See how our Community Transformation Programme is changing care
Our Community Mental Health Transformation Programme is changing the way we work across North Central London. Here we hear from some people delivering this new approach, and from some of those it has helped.
Click here to see a selection of videos of people invovled in the programme explain what the change means to them.
Contacting and supporting community groups
Philippa Russell
Mental Health Partnerships Co-ordinator working with Islington Mental Health Core Team and Healthwatch Islington
I joined the transformation programme at the beginning of the year, to improve links between the Islington Core Team and voluntary and community organisations in the borough. I have been meeting many of our community organisations to let them know more about the Core Team, explain my role, and offer health checks from the Population Health Nurses. This programme will enable residents with mental health issues, family carers and other vulnerable people to access a health check in their community environment where they feel familiar and safe.

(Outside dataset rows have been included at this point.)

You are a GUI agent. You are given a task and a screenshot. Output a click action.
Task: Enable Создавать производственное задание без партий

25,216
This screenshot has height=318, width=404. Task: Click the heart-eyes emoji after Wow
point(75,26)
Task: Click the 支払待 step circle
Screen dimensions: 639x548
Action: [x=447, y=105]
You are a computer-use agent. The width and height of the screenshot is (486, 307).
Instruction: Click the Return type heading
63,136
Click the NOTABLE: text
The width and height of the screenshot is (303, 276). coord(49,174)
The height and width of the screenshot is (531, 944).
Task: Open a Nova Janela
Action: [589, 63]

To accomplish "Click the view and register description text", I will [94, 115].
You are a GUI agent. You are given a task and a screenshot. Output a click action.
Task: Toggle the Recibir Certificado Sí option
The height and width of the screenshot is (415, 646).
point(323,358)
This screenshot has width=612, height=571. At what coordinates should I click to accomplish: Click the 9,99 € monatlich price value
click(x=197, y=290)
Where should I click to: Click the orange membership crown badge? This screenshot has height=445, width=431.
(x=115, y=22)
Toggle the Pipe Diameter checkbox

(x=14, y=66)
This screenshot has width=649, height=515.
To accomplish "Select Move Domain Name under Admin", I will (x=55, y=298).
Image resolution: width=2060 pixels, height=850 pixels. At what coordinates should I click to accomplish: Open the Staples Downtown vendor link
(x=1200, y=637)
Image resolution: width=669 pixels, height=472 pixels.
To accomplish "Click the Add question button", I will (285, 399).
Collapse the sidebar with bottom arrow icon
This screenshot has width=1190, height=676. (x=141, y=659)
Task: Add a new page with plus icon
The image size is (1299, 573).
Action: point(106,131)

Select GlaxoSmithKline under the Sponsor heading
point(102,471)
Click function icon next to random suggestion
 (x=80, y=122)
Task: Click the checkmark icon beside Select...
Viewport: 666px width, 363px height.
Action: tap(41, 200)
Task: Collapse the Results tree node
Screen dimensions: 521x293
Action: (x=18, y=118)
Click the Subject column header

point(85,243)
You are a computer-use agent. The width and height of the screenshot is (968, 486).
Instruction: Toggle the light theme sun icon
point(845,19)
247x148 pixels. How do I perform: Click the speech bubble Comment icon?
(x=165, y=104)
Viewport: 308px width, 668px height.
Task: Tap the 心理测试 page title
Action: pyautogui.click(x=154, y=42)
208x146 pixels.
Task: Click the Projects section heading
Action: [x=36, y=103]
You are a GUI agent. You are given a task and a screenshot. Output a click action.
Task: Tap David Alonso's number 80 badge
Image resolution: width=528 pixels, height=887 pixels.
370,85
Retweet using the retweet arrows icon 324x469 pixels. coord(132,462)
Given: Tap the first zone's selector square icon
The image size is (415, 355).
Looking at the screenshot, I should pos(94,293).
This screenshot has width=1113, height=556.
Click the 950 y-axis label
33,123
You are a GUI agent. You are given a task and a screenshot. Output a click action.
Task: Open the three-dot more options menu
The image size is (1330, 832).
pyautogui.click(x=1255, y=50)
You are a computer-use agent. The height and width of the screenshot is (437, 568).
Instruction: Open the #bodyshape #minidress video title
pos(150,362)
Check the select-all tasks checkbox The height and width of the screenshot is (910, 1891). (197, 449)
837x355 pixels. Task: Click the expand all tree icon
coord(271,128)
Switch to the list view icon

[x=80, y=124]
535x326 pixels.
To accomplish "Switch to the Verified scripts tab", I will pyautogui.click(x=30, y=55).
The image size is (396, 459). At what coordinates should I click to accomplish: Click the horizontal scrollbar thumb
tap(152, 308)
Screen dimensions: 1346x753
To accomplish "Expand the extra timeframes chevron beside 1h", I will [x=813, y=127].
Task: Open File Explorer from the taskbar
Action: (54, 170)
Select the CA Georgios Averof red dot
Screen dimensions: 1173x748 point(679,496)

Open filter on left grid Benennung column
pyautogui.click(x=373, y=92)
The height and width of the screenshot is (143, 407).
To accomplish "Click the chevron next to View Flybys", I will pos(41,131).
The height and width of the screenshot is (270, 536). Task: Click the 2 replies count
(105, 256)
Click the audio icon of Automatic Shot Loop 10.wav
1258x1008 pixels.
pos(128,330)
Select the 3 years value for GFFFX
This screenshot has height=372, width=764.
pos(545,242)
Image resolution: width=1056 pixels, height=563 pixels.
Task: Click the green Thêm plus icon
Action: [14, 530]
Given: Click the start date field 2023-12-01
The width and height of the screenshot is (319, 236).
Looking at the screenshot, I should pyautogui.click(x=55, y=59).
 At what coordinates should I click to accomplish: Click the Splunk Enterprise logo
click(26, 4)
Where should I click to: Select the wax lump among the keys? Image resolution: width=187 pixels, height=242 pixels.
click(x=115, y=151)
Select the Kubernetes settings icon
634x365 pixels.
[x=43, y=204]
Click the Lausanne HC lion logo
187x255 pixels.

I have produced a live online signposting tool, for our teams to learn about some of the key community support available in Islington, detailing referral pathways.
By talking to colleagues and voluntary groups, I am finding out more about the great resources and care available in Islington to link in people according to their needs, with an emphasis on the holistic needs of residents, where physical and mental wellbeing is interdependent. I am working with colleagues to consider some partnership plans between statutory and community care.
If you want to know more or have any queries or suggestions, you are very welcome to contact me: Philippa.Russell@candi.nhs.uk
Support in the community
Katherine Barrett
Expert by Experience – and a member of the North Central London Reference Group to transform community mental health services.
I first experienced a mental health crisis more than 20 years ago and have been admitted to hospital a number of times. I had a pattern of behaviour; I was well for a while before I’d stop taking my medication. My mental health would decline quickly to the point of crisis and needing hospital treatment.
On one occasion after leaving hospital, I found myself homeless. Not having a home makes recovering from mental illness very challenging.
By providing more support to people with housing, money or other difficulties, I hope my experience becomes less common in future. While my mental health has been good for quite a few years now, the pandemic was unsettling.
As we all locked down, I found myself stuck at home. I couldn’t go out. I knew I needed to find things to do. As a Camden resident, I was lucky enough to be referred to a community support programme which has helped me through the pandemic. I’ve been able to keep busy and make new connections. I’ve taken classes in archaeology and cooking. I always have something to do. I attend regular coffee mornings and hope to join walking groups in time.
This programme has helped me, and hundreds like me, to stay well in difficult times. I was able to access this service because of where I live. In future, everyone will be able to access similar services. That can only be a good thing.
Help to find a job
Mark John Stevens
Team lead for the Islington Mental Health Individual Placement and Support Team
For many people with mental health conditions, finding employment is a challenge, but we work to overcome that and to to enable our services users to understand the transformative power of having a job, of being included, of having extra money, and of having the opportunity to chat with colleagues over a cuppa.
Care is about enabling a better understanding of health within the workplace, of ensuring that there is support for people with health issues and that it continues to evolve and change according to need; care is about ensuring that the workplace can respond effectively to anyone who experiences mental ill health and that they are supported and able to return to a workplace that has an understanding of ill health, whatever the condition is. Our work as employment specialists is part of this as we work with our service users to help them gain and sustain employment.
Employment doesn’t work for everyone, but those service users who have started work have been vocal on how well having a job changes their lives; for anyone working in employment support, that drives our enthusiasm and energy to do the best we can.
Contacting seldom-heard groups
As part of our transformation of community mental health services across north London, we are reaching out to seldom-heard groups to discover how we can best serve them.
Clinical staff are working with voluntary sector organisations to reach out to community groups, to ask about their concerns, listen to their thoughts and ask for their suggestions on how we can tailor our services to suit their needs. This is a new concept in mental health care – which sees Community Development Workers working alongside clinical staff.
Ruth Hislop-Gill
Community Development Worker employed by the charity Likewise
The role is quite transformative in itself, just having someone there who's dedicated to thinking about who the community are, who local populations are, what are their needs. We are working with communities that have traditionally been marginalised or have found it really difficult to come through services because they don't feel understood. People who work in these services seem invisible to these communities, so quite a lot of the work we’re trying to do is to identify those particular populations and really ground us into the local communities so that people know who we are
There's a huge Somali population in Kentish Town and it felt really relevant for us to be part of that conversation. We're also seeing this work as a kind of pilot, to see how we can interact with other communities around Kentish Town, and we’re hoping to do something similar with the Bengali community.
Deborah Brown
C&I Mental Health Practitioner
This has enabled us to reach out to the community, in ways that we've not tried before. You can appreciate the NHS is very structured. We have very clinical ways of doing things, and I think this is actually much more creative and involves a partnership.
I really appreciate having a partnership with somebody who's not directly part of the NHS, so the way she thinks about things is very different to the way I do, that means I get to see things from a very different perspective.